— В Багдаде все спокойно, мой халиф, — плотоядно усмехнулся Сашка, скаля тридцать два абсолютно здоровых зуба, — Сема своей необъятной задницей прочно сидит на биллютне, это тебе, полагаю, известно, а вот чего ты не знаешь, так это насчет вторника. Вызывал меня на ковер дяденька Бугров, и весьма неделикатно вставлял клизму в положенное место.

— Это с какой еще радости?

— А работаем плохо, — жизнерадостно пояснил Кондрашев, похоже, не особо расстроенный подобной мелочью жизни. — В сентябре на пятнадцать процентов меньше задержаний, чем в августе. Стало быть, на столько же процентов хуже бездельничаем. Так, наш родимый, и выразился. Это раз. Сема с дружинниками поскандалил, они теперь не хотят с нами в совместное патрулирование ходить — это факт номер два.

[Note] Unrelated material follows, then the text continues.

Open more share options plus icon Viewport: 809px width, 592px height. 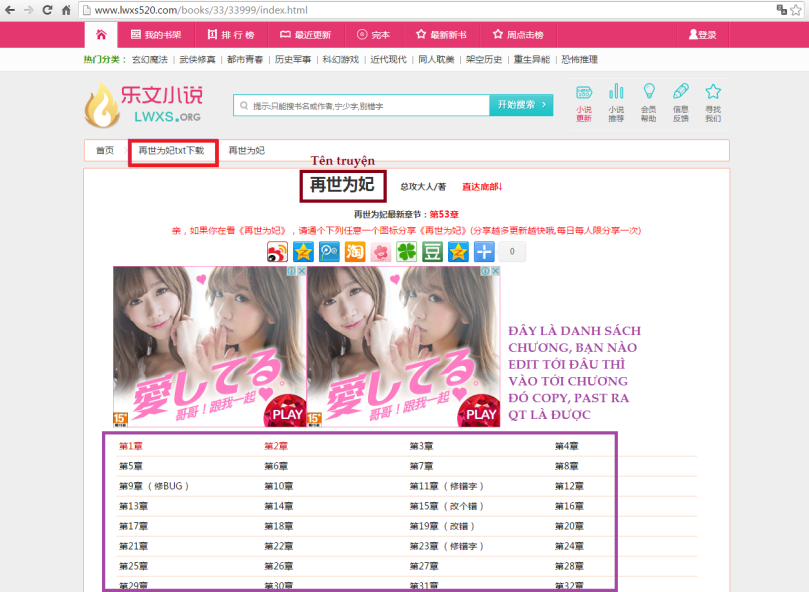484,252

Ну, и мелочевка разная, вроде несвоевременно сданных бумаг.

Сергей хмыкнул.

— Бугров что, совсем мозгой заплесневел? — поинтересовался он, роясь в недрах сумки. — Сентябрь же все-таки не август, в школах занятия начались, вот и бегают меньше. Это и пню лесному доступно.

— Первый этаж, вторая дверь направо, — ехидно посоветовал Сашка. Явись пред мутные Бугровские очи и поделись соображениями. Наш Бугор тебя похвалит, может, премию отвалит.

— А что? — заинтересовался Сергей. — Толковая мысля. Хочешь, на спор пойду и скажу? Я тут общественник-бессребреник, денег за доблестный труд не получаю, и вообще числюсь по комсомольской линии. Так что мне не страшен серый волк.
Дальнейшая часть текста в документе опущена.